» Exercise directions
From the line that contains "Open Google hamburger side menu" down to the last line of the entries, repeat every line exactly. Do not carry over the pictures.
─── Given data ───
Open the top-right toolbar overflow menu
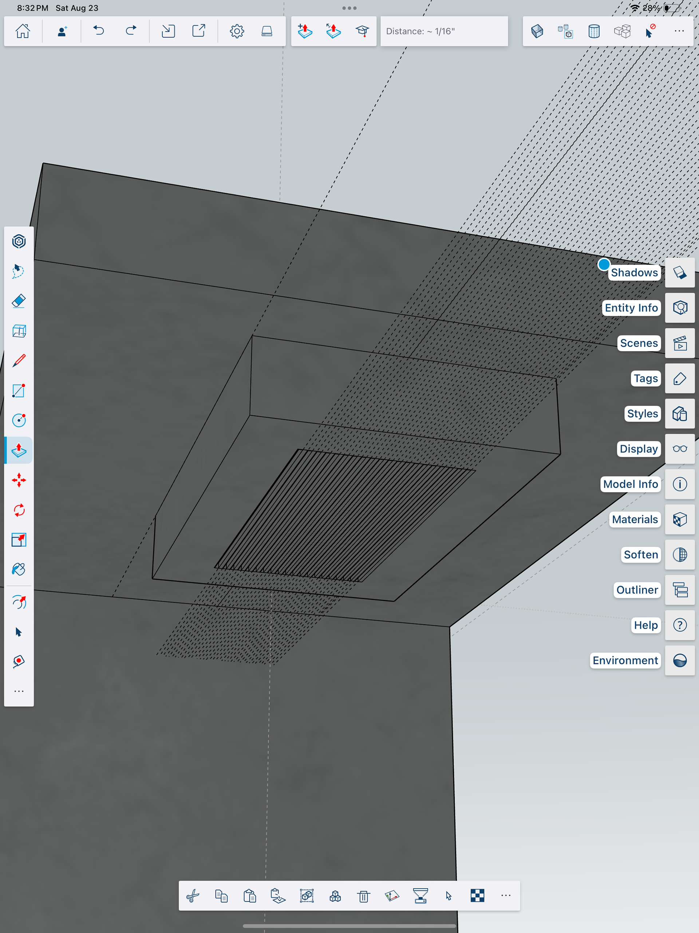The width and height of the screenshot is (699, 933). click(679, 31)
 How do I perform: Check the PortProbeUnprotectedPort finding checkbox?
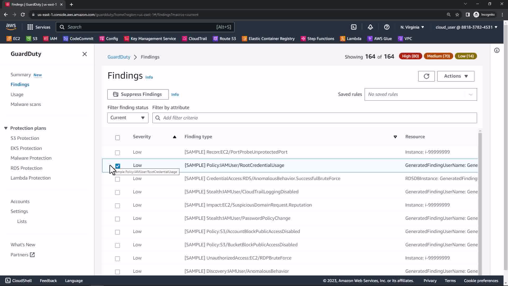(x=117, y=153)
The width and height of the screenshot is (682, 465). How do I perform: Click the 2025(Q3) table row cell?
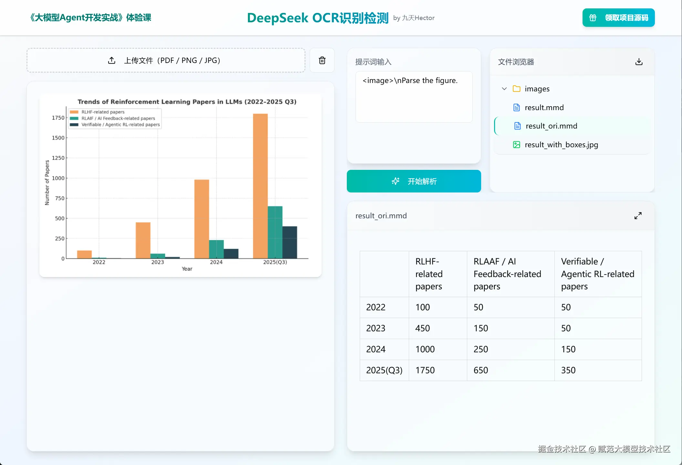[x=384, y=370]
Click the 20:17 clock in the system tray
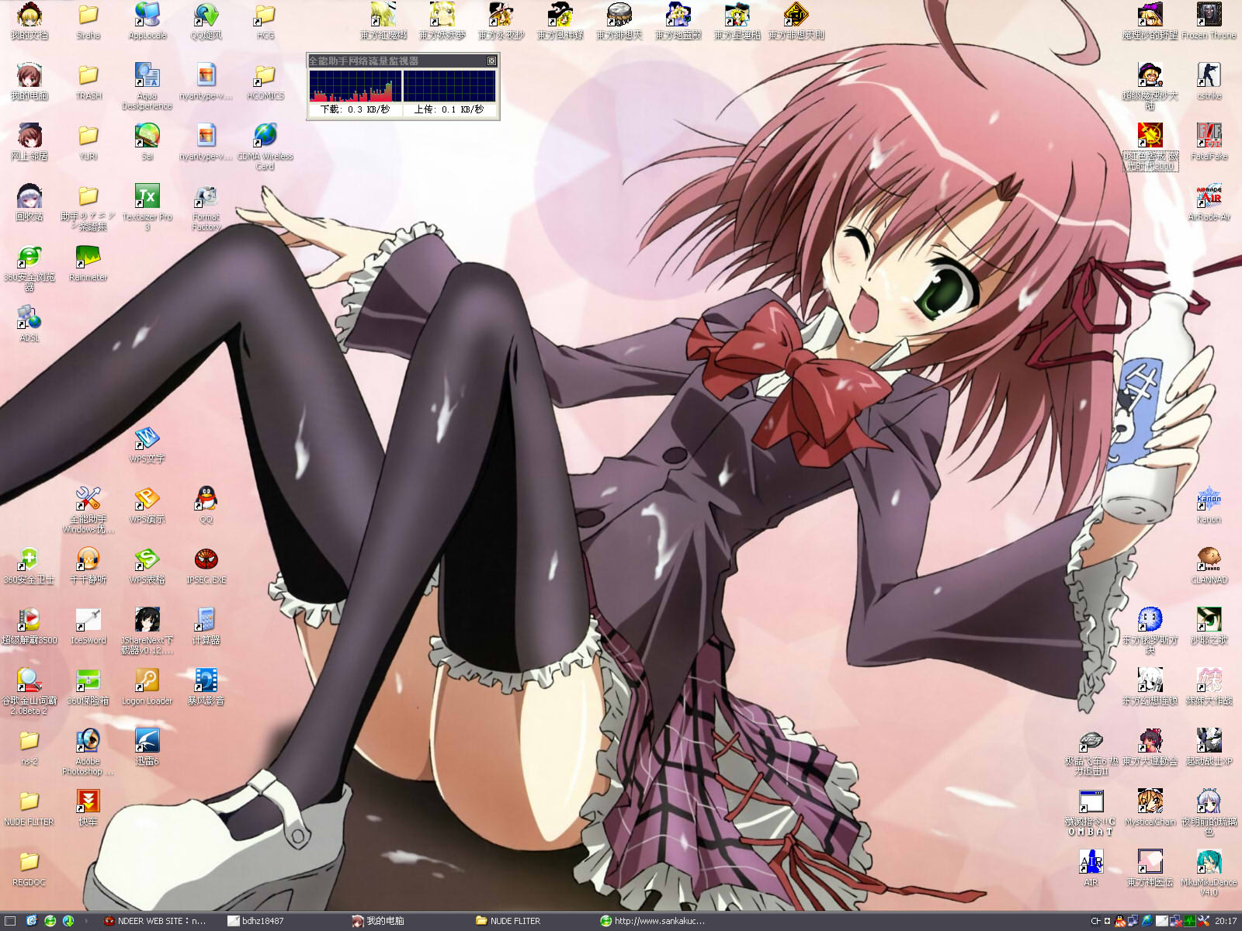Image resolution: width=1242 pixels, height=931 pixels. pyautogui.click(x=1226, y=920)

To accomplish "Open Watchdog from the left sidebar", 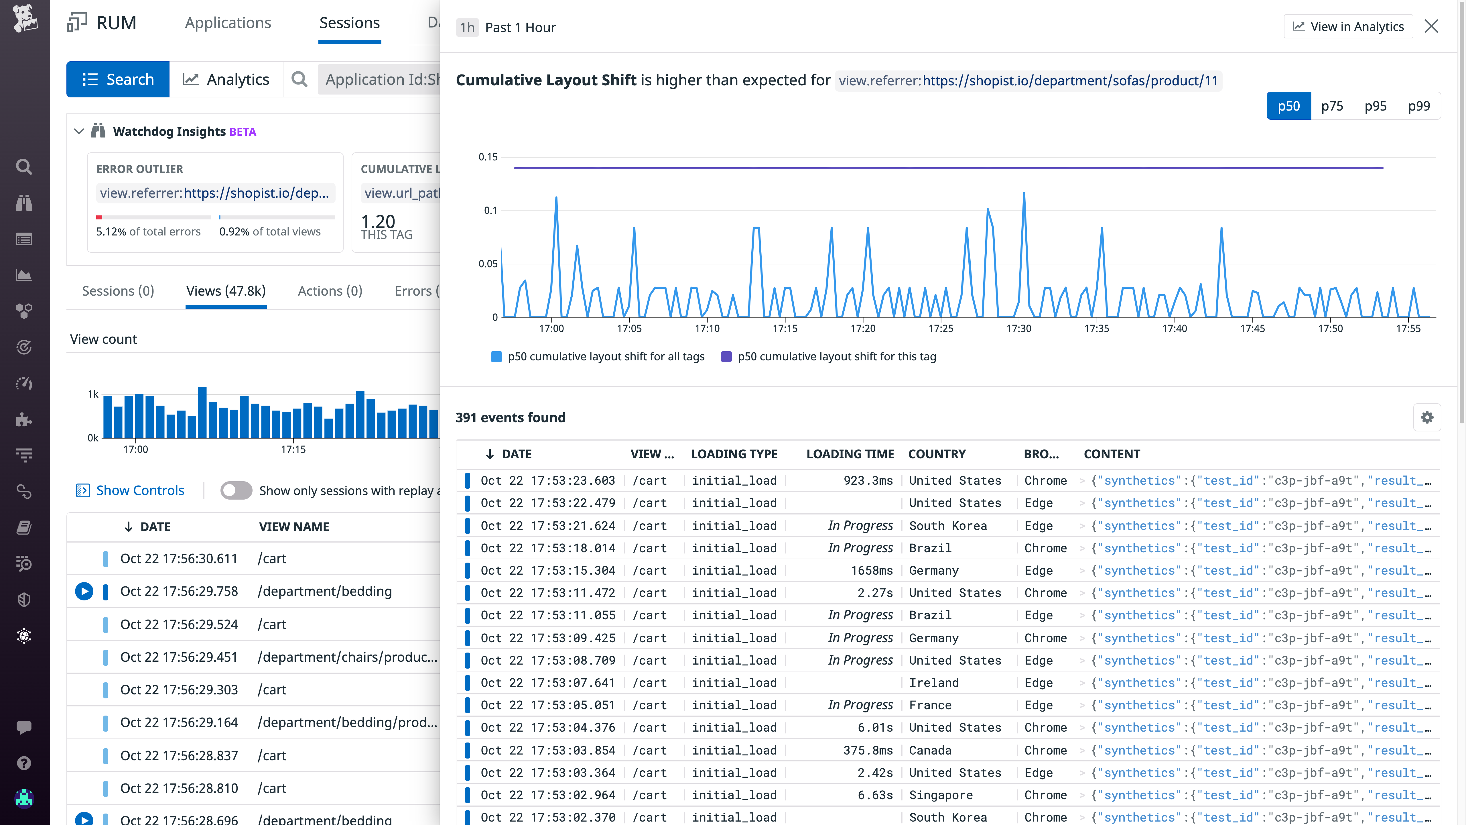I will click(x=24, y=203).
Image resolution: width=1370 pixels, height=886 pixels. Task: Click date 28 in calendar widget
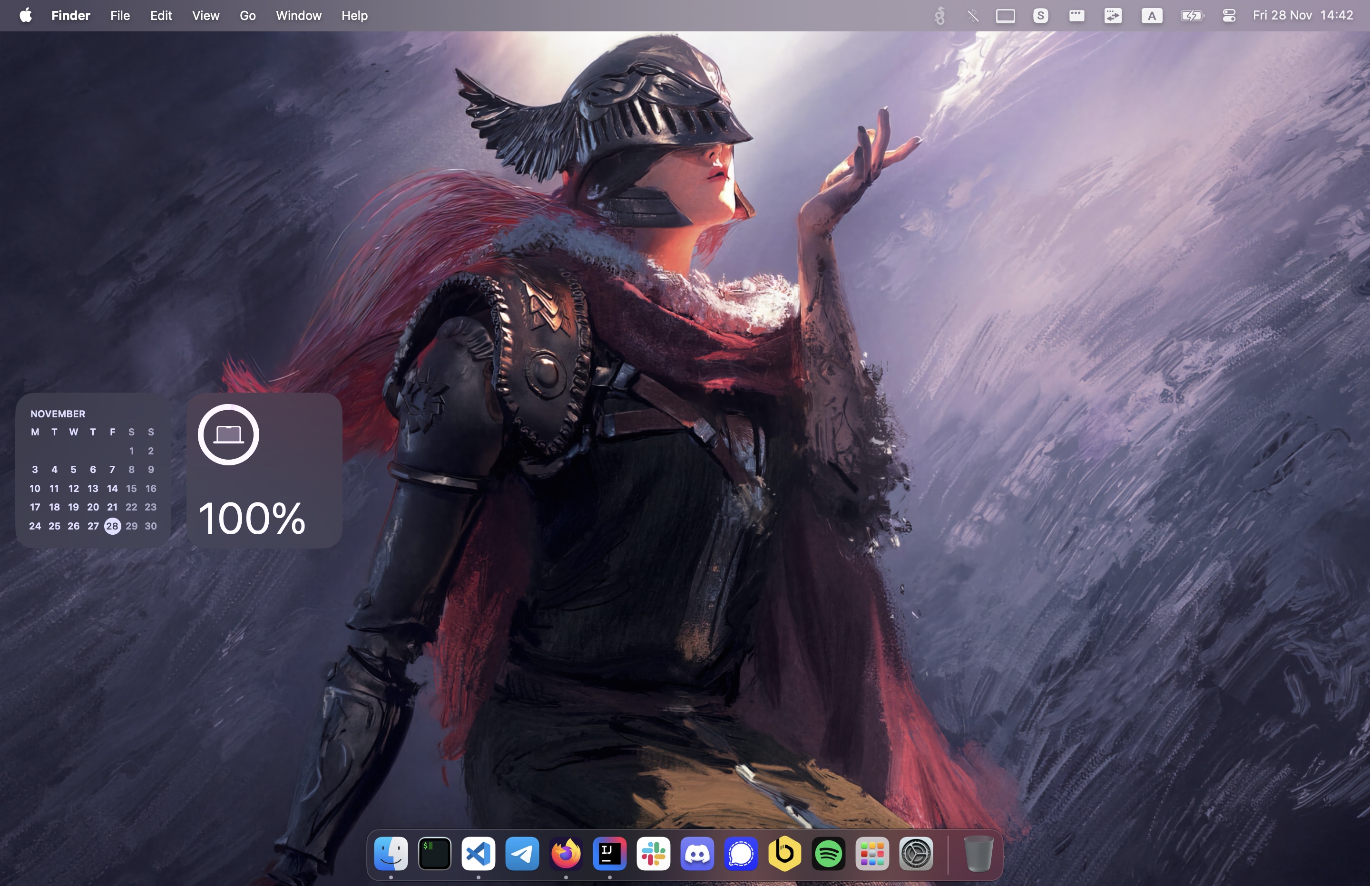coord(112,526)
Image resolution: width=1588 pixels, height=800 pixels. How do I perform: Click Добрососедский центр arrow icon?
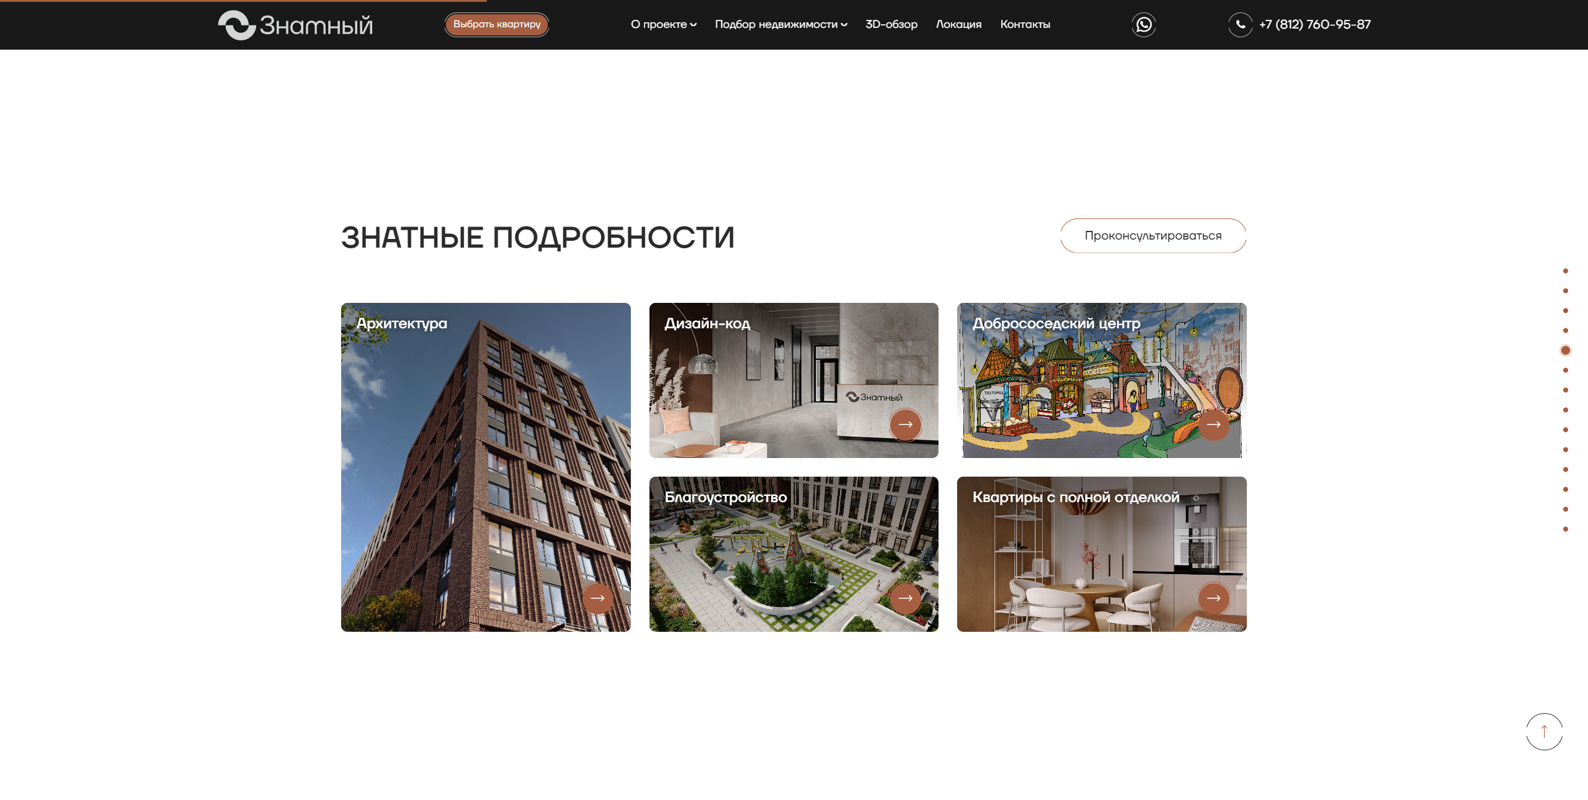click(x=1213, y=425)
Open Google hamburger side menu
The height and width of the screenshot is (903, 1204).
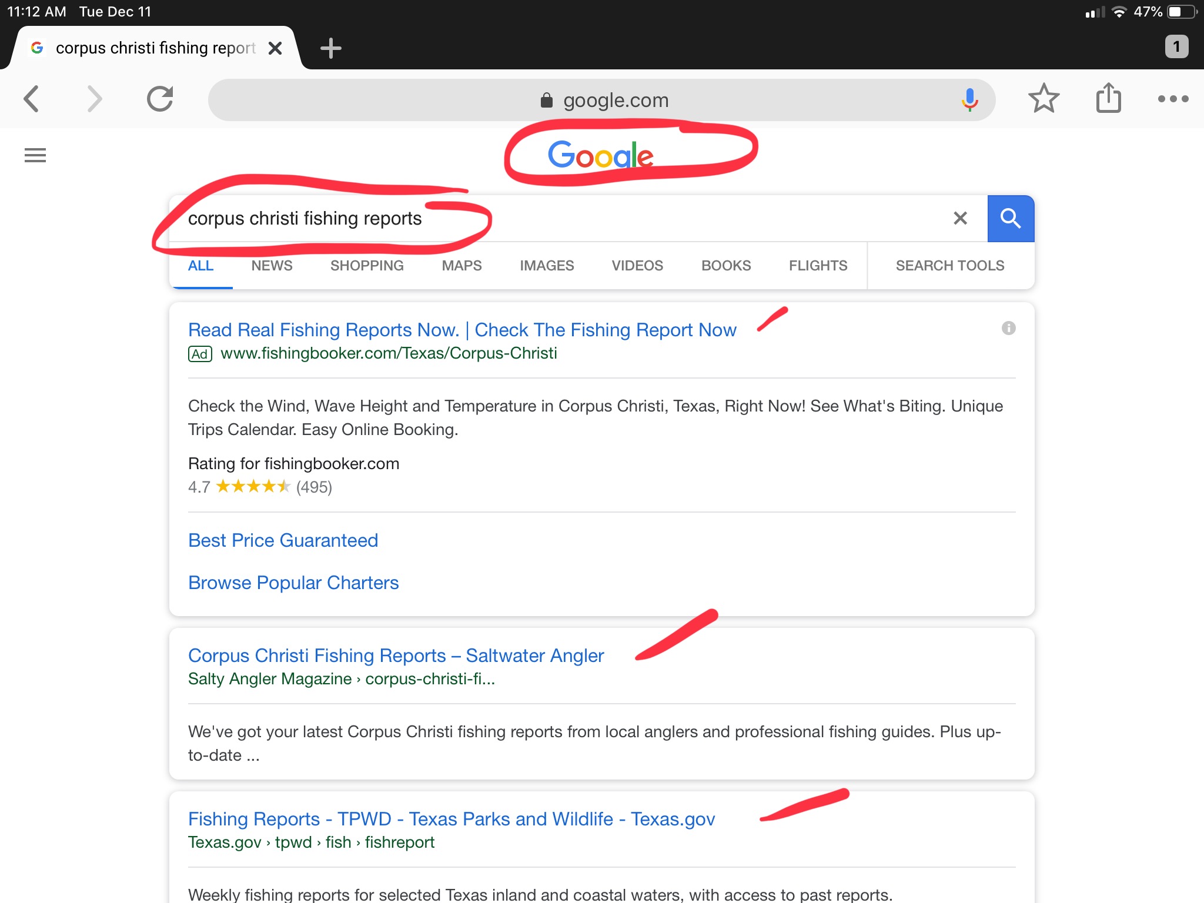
───
» Solved problem
Open Google hamburger side menu
The height and width of the screenshot is (903, 1204).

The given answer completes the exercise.